▶ **Work required**
Repeat each entry. Keep every line exactly as it is.

__________________________________________________

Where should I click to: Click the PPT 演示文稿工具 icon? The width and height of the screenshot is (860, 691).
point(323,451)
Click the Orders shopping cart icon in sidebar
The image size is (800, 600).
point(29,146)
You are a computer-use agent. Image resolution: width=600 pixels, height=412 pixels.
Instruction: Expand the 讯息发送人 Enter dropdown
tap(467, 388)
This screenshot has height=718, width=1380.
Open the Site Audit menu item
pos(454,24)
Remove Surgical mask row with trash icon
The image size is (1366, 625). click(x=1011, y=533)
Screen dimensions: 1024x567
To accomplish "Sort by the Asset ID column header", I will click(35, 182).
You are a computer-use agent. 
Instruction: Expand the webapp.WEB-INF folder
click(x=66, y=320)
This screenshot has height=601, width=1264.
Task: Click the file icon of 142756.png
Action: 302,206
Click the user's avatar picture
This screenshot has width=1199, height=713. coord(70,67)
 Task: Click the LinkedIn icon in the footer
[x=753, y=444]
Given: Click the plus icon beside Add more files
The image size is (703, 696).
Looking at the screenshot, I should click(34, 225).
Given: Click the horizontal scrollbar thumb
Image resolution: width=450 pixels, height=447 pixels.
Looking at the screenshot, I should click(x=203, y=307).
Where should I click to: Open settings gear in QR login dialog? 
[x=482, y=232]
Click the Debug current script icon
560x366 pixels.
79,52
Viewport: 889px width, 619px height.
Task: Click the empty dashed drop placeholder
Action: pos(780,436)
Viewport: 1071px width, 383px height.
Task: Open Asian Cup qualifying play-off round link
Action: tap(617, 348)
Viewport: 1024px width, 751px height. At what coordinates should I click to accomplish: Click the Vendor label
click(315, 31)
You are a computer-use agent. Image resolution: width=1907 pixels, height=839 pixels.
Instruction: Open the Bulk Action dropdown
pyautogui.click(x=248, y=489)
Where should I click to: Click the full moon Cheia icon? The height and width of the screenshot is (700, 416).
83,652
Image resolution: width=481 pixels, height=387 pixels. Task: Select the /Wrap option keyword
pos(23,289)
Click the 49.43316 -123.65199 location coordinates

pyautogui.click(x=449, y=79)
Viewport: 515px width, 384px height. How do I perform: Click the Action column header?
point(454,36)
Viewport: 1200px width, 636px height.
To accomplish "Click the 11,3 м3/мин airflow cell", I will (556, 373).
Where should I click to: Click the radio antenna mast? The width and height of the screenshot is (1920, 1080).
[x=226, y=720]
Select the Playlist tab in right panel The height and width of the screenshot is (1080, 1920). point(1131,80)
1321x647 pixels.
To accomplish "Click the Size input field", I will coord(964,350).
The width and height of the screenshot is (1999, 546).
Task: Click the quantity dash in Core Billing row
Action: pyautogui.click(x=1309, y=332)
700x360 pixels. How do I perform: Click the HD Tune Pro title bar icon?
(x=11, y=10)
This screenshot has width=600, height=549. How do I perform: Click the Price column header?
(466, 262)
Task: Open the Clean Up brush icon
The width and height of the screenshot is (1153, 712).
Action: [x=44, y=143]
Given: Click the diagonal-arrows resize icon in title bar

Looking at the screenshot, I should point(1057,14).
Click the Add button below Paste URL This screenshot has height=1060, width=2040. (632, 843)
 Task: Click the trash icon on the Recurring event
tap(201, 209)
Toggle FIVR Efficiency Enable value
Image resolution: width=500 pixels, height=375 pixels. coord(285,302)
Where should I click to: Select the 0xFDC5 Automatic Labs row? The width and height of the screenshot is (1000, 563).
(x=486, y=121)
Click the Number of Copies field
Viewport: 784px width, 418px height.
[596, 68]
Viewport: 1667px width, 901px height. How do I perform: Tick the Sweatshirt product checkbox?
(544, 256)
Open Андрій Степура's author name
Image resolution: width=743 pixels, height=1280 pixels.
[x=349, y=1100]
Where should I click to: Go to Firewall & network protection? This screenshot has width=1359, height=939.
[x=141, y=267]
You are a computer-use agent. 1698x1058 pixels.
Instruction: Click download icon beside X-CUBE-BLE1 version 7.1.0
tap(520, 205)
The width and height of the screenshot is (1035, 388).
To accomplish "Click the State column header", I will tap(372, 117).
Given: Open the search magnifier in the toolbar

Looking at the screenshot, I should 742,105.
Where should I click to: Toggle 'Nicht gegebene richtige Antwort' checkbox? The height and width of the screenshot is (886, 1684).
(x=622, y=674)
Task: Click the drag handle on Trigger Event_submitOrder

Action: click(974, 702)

__________________________________________________

▶ **Written response**
Where should I click to: Click the PPT 演示文稿工具 icon? The width and height of the screenshot is (860, 691).
point(323,451)
Click the Orders shopping cart icon in sidebar
The image size is (800, 600).
point(29,146)
You are a computer-use agent. Image resolution: width=600 pixels, height=412 pixels.
Instruction: Expand the 讯息发送人 Enter dropdown
tap(467, 388)
This screenshot has height=718, width=1380.
Open the Site Audit menu item
pos(454,24)
Remove Surgical mask row with trash icon
The image size is (1366, 625). click(x=1011, y=533)
Screen dimensions: 1024x567
To accomplish "Sort by the Asset ID column header", I will click(35, 182).
You are a computer-use agent. 
Instruction: Expand the webapp.WEB-INF folder
click(x=66, y=320)
This screenshot has height=601, width=1264.
Task: Click the file icon of 142756.png
Action: 302,206
Click the user's avatar picture
This screenshot has width=1199, height=713. coord(70,67)
 Task: Click the LinkedIn icon in the footer
[x=753, y=444]
Given: Click the plus icon beside Add more files
The image size is (703, 696).
Looking at the screenshot, I should click(34, 225).
Given: Click the horizontal scrollbar thumb
Image resolution: width=450 pixels, height=447 pixels.
Looking at the screenshot, I should click(x=203, y=307).
Where should I click to: Open settings gear in QR login dialog? 
[x=482, y=232]
Click the Debug current script icon
560x366 pixels.
79,52
Viewport: 889px width, 619px height.
Task: Click the empty dashed drop placeholder
Action: pos(780,436)
Viewport: 1071px width, 383px height.
Task: Open Asian Cup qualifying play-off round link
Action: tap(617, 348)
Viewport: 1024px width, 751px height. At what coordinates should I click to accomplish: Click the Vendor label
click(315, 31)
You are a computer-use agent. Image resolution: width=1907 pixels, height=839 pixels.
Instruction: Open the Bulk Action dropdown
pyautogui.click(x=248, y=489)
Where should I click to: Click the full moon Cheia icon? The height and width of the screenshot is (700, 416).
83,652
Image resolution: width=481 pixels, height=387 pixels. Task: Select the /Wrap option keyword
pos(23,289)
Click the 49.43316 -123.65199 location coordinates

pyautogui.click(x=449, y=79)
Viewport: 515px width, 384px height. How do I perform: Click the Action column header?
point(454,36)
Viewport: 1200px width, 636px height.
To accomplish "Click the 11,3 м3/мин airflow cell", I will (556, 373).
Where should I click to: Click the radio antenna mast? The width and height of the screenshot is (1920, 1080).
[x=226, y=720]
Select the Playlist tab in right panel The height and width of the screenshot is (1080, 1920). point(1131,80)
1321x647 pixels.
To accomplish "Click the Size input field", I will coord(964,350).
The width and height of the screenshot is (1999, 546).
Task: Click the quantity dash in Core Billing row
Action: pyautogui.click(x=1309, y=332)
700x360 pixels. How do I perform: Click the HD Tune Pro title bar icon?
(x=11, y=10)
This screenshot has width=600, height=549. How do I perform: Click the Price column header?
(466, 262)
Task: Open the Clean Up brush icon
The width and height of the screenshot is (1153, 712).
Action: [x=44, y=143]
Given: Click the diagonal-arrows resize icon in title bar

Looking at the screenshot, I should point(1057,14).
Click the Add button below Paste URL This screenshot has height=1060, width=2040. (632, 843)
 Task: Click the trash icon on the Recurring event
tap(201, 209)
Toggle FIVR Efficiency Enable value
Image resolution: width=500 pixels, height=375 pixels. coord(285,302)
Where should I click to: Select the 0xFDC5 Automatic Labs row? The width and height of the screenshot is (1000, 563).
(x=486, y=121)
Click the Number of Copies field
Viewport: 784px width, 418px height.
[596, 68]
Viewport: 1667px width, 901px height. How do I perform: Tick the Sweatshirt product checkbox?
(544, 256)
Open Андрій Степура's author name
Image resolution: width=743 pixels, height=1280 pixels.
[x=349, y=1100]
Where should I click to: Go to Firewall & network protection? This screenshot has width=1359, height=939.
[x=141, y=267]
You are a computer-use agent. 1698x1058 pixels.
Instruction: Click download icon beside X-CUBE-BLE1 version 7.1.0
tap(520, 205)
The width and height of the screenshot is (1035, 388).
To accomplish "Click the State column header", I will tap(372, 117).
Given: Open the search magnifier in the toolbar

Looking at the screenshot, I should 742,105.
Where should I click to: Toggle 'Nicht gegebene richtige Antwort' checkbox? The height and width of the screenshot is (886, 1684).
(x=622, y=674)
Task: Click the drag handle on Trigger Event_submitOrder

Action: click(974, 702)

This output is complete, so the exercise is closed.